La mammana La più antica mammana che ricordano i mazaresi era donna Maria di Giorgi, una vera signora, affabile e responsabile. Era lei che dopo il parto compiva il rito di buttare sulla strada l’acqua sporca di risulta, accompagnando il gesto con la spiegazione del sesso del neonato. Se era maschio, come era usanza, donna Maria gridava ad alta voce «masculiddru!», mentre rovesciava l’acqua sul selciato. Se era di sesso femminile, la voce «fimmineddra» era debole e sommessa.

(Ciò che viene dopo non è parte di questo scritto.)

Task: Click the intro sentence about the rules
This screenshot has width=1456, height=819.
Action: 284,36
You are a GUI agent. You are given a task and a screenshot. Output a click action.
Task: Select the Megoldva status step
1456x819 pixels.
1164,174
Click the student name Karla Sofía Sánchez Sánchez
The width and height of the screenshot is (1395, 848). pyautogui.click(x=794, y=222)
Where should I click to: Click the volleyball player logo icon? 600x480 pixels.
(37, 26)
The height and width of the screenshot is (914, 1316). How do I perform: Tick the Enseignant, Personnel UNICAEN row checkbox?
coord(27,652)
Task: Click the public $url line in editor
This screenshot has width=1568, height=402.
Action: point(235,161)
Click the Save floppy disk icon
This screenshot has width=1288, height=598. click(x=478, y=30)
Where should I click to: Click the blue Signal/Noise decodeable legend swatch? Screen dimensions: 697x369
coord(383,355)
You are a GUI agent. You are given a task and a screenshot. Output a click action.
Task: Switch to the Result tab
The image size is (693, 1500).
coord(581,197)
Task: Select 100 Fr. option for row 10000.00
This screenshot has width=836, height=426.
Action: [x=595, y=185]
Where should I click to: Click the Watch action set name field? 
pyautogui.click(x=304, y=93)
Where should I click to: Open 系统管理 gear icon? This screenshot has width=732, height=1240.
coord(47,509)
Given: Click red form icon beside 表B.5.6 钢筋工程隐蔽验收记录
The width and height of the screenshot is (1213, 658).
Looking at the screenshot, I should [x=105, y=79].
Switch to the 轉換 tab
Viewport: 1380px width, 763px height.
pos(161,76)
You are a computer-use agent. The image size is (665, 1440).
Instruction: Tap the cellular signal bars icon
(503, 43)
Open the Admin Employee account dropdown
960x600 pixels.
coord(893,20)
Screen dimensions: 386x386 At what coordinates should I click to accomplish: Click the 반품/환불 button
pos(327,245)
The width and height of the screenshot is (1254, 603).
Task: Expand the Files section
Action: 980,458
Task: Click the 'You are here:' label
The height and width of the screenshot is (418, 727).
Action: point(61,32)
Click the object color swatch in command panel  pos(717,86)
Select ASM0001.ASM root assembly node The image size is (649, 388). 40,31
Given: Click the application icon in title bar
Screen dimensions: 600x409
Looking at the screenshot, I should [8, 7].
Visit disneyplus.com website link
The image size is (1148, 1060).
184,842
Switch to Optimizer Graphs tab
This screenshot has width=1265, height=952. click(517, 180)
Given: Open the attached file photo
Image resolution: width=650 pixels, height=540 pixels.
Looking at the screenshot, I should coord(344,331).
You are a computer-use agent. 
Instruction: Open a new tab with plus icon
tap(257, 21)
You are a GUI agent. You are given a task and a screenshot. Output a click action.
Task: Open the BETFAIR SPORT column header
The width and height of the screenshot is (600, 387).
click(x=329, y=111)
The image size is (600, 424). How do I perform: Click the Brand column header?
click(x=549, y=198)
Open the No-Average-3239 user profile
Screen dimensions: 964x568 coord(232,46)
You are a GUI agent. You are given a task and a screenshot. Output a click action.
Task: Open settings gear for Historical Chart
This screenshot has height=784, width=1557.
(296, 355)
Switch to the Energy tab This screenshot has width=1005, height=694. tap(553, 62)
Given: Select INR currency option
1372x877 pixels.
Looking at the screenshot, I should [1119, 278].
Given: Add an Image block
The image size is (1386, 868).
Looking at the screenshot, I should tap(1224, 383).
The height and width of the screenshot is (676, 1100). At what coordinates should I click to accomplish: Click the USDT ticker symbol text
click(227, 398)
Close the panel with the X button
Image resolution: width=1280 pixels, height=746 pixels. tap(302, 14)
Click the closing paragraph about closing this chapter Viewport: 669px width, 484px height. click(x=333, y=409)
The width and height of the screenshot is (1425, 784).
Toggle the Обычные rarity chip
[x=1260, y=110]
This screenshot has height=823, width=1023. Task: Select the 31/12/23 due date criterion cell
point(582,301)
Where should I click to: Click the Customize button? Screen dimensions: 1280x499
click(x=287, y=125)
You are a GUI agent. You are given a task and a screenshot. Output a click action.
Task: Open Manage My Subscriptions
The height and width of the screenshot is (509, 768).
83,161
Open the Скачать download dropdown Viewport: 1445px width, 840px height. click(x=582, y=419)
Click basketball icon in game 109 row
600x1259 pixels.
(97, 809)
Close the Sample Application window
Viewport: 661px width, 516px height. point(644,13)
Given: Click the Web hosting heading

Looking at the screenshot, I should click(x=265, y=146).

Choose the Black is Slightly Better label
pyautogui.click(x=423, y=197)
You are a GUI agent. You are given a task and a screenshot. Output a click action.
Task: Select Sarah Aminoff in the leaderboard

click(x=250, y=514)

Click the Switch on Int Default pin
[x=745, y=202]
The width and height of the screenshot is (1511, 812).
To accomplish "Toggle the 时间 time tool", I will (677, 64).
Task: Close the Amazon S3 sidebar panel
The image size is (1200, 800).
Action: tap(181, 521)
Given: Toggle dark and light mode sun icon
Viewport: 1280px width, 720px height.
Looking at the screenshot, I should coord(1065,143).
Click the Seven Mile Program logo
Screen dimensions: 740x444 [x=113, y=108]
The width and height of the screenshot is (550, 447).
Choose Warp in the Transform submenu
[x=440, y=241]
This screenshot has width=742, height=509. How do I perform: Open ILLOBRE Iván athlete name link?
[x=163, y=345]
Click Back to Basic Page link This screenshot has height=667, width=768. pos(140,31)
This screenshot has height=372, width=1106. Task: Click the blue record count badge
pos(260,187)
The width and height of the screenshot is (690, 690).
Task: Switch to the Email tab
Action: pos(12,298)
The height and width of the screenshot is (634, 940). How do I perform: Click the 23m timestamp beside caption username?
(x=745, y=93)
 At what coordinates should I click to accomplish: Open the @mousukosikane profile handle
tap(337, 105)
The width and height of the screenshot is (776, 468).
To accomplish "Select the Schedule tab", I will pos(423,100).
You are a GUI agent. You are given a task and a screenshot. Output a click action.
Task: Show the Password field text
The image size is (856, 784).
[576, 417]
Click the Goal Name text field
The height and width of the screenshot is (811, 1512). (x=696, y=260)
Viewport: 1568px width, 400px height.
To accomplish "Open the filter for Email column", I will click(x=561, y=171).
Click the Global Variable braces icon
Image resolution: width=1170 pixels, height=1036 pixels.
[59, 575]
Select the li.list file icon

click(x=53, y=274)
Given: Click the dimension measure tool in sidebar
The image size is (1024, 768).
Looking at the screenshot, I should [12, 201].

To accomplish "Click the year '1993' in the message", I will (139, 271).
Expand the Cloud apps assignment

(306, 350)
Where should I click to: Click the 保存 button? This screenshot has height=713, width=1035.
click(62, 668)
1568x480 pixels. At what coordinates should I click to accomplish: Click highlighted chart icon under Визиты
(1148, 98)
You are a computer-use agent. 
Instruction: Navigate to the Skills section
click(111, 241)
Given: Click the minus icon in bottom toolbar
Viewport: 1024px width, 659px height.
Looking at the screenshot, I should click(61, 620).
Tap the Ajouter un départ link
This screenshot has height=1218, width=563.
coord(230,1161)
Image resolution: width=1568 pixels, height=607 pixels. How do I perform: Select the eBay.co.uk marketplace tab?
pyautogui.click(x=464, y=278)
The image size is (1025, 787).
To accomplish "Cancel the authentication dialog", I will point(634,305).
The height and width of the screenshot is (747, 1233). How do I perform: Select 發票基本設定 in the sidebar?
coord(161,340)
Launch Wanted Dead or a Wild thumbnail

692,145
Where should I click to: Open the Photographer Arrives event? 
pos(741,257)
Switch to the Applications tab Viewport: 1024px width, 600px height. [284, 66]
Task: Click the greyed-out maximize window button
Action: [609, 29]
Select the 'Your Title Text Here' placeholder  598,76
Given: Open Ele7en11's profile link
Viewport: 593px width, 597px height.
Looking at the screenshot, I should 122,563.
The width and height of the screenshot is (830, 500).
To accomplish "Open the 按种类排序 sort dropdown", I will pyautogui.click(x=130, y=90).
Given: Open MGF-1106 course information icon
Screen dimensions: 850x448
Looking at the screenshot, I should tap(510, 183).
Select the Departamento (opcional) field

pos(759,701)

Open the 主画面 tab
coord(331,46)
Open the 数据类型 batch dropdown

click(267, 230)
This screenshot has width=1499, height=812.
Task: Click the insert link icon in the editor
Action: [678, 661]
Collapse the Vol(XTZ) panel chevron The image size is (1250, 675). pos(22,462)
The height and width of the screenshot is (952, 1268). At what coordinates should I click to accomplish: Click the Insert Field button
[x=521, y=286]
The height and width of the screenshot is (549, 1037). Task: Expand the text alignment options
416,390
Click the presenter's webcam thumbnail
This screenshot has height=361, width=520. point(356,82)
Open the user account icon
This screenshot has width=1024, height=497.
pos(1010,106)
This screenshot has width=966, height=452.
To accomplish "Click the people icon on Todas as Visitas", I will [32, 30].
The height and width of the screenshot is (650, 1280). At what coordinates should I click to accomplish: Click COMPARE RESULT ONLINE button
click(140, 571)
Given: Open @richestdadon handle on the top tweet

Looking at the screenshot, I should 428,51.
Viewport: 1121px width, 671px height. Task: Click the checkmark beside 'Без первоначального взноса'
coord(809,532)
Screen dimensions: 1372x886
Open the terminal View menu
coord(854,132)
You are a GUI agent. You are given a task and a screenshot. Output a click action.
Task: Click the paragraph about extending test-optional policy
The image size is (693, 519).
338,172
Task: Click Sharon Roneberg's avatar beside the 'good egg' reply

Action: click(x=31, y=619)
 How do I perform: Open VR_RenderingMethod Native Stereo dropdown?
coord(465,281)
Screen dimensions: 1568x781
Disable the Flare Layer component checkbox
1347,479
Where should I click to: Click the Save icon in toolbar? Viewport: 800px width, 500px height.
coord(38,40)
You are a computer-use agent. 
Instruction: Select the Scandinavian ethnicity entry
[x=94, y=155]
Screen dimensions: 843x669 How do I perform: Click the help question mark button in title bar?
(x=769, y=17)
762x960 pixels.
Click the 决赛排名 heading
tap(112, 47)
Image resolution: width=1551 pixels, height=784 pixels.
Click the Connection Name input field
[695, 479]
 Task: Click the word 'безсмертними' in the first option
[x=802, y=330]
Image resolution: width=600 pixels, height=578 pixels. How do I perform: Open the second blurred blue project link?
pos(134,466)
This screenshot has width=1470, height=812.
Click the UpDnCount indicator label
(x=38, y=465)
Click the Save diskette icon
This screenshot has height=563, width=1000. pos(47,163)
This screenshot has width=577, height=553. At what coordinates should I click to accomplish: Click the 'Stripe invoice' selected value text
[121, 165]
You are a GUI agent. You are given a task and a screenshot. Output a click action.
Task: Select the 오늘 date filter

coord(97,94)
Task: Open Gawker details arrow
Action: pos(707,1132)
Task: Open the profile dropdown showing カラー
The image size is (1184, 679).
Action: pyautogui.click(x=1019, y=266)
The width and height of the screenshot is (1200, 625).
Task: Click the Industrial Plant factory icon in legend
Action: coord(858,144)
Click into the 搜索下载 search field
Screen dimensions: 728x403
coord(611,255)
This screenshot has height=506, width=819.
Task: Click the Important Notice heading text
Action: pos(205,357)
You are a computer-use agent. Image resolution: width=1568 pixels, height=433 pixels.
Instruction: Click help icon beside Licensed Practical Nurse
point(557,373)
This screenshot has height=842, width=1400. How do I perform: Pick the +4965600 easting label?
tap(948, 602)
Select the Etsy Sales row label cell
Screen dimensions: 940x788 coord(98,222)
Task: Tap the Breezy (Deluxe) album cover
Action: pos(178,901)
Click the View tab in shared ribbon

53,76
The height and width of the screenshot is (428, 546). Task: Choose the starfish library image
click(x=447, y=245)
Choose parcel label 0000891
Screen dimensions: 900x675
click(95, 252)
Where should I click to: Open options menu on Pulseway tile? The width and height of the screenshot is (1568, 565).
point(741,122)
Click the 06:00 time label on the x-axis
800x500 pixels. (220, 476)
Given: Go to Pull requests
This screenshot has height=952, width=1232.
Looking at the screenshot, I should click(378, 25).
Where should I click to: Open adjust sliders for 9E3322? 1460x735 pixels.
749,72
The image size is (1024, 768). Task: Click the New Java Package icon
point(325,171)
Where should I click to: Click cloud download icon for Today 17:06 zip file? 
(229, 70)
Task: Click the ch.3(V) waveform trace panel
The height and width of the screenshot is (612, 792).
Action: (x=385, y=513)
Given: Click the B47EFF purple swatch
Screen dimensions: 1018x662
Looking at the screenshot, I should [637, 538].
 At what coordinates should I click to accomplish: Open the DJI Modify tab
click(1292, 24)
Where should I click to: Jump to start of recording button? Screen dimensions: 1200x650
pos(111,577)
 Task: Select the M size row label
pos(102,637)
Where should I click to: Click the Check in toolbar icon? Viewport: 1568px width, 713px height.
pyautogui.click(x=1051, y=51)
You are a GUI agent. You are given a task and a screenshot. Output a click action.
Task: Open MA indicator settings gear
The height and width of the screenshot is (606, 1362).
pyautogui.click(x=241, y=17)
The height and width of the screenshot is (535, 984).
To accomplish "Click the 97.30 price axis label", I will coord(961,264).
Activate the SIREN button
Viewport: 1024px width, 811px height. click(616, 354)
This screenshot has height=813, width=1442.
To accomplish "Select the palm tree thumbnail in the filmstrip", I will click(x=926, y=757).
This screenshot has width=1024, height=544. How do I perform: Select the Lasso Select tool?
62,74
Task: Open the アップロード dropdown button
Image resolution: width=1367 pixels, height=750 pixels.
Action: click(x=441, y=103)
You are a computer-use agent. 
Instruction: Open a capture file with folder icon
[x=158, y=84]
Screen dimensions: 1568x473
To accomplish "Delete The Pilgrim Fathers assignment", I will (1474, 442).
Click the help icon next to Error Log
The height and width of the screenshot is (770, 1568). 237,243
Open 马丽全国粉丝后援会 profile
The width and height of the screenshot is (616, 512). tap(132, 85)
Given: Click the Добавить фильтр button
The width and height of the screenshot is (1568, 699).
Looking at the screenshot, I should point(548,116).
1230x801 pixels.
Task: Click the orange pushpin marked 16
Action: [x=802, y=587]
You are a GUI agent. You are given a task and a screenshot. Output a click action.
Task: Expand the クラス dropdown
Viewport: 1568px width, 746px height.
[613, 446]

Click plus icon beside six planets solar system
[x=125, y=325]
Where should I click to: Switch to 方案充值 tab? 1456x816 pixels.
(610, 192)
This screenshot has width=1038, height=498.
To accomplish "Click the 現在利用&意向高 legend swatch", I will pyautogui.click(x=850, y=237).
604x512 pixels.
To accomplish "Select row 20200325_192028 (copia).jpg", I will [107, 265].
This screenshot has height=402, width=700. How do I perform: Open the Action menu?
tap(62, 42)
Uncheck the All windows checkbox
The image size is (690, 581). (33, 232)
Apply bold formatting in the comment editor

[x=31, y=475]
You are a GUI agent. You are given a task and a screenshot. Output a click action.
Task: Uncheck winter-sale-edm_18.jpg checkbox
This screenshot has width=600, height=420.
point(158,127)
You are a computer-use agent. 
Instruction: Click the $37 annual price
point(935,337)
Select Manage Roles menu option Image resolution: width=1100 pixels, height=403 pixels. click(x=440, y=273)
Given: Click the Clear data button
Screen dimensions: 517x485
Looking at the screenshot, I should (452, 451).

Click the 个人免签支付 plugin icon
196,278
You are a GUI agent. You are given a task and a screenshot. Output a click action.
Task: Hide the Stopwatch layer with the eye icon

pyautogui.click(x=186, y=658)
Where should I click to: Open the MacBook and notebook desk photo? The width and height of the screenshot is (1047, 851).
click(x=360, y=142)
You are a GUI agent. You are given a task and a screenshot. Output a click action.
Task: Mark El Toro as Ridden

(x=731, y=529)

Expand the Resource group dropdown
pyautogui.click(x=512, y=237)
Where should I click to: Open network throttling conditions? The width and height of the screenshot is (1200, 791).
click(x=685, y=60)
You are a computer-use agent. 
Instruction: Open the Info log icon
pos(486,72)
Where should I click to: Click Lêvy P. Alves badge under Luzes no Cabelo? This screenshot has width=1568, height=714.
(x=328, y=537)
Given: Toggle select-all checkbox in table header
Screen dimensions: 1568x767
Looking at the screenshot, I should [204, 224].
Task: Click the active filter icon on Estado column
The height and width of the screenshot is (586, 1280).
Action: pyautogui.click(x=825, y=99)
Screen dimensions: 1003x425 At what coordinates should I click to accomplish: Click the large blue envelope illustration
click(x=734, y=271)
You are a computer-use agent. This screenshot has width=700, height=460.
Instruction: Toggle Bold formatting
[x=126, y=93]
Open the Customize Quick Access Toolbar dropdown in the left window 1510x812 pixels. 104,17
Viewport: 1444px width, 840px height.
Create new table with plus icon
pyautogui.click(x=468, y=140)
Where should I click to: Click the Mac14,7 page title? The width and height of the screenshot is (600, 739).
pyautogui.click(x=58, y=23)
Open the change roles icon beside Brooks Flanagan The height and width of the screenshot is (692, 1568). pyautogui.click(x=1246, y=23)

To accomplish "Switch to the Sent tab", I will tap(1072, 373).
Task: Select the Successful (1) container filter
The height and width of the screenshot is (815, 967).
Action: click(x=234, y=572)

Lu caliaturi Un alacre lavoratore, il sig. Fratello, lavorava in un cortile ampio e adatto allo scopo, di via S. Francesco, dove abbrustoliva e insalinava i ceci (la calia), i semi di zucca (la simenza), i nuciddri americani, detti anche caccameli. Vendeva lo scacciu all’ingrosso ai vari rivenditori, come Vito lu checcu, Donna Niculina, Pepè e Luigina Pacchianella e lu zu Vanni. Da Fratello venivano perfino a rifornirsi rivenditori dei paesi vicini.

Li firrara Erano in molti i fabbriferrai in città. Il veterano di questa categoria era mastro Titta Alagna, con fucina al largo della Figurella.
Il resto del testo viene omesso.